» YOUR GOAL:
The response must contain every line below in which "agent" appears.

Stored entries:
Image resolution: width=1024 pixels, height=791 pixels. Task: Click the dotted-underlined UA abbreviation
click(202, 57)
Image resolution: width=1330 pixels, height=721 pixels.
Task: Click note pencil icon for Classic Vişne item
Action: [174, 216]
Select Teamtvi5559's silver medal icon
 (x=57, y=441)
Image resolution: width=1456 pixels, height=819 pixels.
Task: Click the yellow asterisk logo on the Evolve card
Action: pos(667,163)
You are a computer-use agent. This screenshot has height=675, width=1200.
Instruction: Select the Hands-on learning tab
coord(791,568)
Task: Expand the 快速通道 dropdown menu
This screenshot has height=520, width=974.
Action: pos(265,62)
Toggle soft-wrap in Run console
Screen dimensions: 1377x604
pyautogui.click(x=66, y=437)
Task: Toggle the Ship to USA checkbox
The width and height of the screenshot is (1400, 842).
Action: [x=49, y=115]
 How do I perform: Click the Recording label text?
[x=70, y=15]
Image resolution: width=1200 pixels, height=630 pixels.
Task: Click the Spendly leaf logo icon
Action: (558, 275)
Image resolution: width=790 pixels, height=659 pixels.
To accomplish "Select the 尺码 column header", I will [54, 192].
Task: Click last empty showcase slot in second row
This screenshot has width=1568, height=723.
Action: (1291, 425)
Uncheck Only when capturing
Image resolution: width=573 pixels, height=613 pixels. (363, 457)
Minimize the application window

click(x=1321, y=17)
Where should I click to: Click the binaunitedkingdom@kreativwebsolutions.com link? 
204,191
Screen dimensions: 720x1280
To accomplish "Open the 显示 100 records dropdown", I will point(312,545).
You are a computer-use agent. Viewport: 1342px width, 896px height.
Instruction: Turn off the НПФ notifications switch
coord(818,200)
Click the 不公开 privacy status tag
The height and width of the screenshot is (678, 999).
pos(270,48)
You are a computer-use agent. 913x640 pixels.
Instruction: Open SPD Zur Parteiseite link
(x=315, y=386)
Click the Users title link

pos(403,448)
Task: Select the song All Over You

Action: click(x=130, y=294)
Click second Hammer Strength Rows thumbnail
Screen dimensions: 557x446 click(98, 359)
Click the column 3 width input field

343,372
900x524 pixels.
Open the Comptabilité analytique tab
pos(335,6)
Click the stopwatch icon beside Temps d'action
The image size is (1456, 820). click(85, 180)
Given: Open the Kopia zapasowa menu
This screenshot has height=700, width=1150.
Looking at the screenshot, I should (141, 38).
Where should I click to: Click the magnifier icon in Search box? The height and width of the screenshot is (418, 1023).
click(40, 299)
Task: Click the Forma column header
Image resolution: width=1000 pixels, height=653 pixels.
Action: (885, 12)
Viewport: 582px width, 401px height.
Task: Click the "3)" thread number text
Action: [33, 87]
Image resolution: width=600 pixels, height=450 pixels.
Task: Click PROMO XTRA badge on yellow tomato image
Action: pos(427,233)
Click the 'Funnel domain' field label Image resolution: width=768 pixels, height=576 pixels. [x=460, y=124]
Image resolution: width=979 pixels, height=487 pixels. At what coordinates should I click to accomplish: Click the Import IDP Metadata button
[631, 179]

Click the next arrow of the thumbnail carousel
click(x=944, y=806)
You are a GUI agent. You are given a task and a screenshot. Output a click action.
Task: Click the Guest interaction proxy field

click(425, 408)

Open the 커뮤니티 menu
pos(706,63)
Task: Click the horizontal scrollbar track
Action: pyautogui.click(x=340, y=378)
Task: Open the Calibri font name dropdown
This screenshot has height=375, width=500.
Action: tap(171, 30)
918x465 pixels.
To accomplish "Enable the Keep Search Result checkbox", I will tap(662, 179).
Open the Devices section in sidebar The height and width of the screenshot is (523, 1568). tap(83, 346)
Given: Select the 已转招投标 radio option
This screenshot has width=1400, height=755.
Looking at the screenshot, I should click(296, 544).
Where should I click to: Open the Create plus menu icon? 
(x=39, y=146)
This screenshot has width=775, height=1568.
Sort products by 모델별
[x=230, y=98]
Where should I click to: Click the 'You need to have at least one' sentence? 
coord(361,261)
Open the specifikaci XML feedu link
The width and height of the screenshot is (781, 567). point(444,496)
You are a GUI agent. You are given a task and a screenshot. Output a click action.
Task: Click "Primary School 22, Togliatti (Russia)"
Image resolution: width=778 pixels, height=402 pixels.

» ANSWER SECTION:
You are a computer-use agent. This screenshot has height=675, width=1200.
You are a computer-use agent. Viewport: 1342px width, 896px height.
You are a computer-use agent. 913x640 pixels.
You are a GUI agent. You are given a task and a screenshot. Output a click action.
You are a GUI agent. You are given a task and a screenshot. Output a click action.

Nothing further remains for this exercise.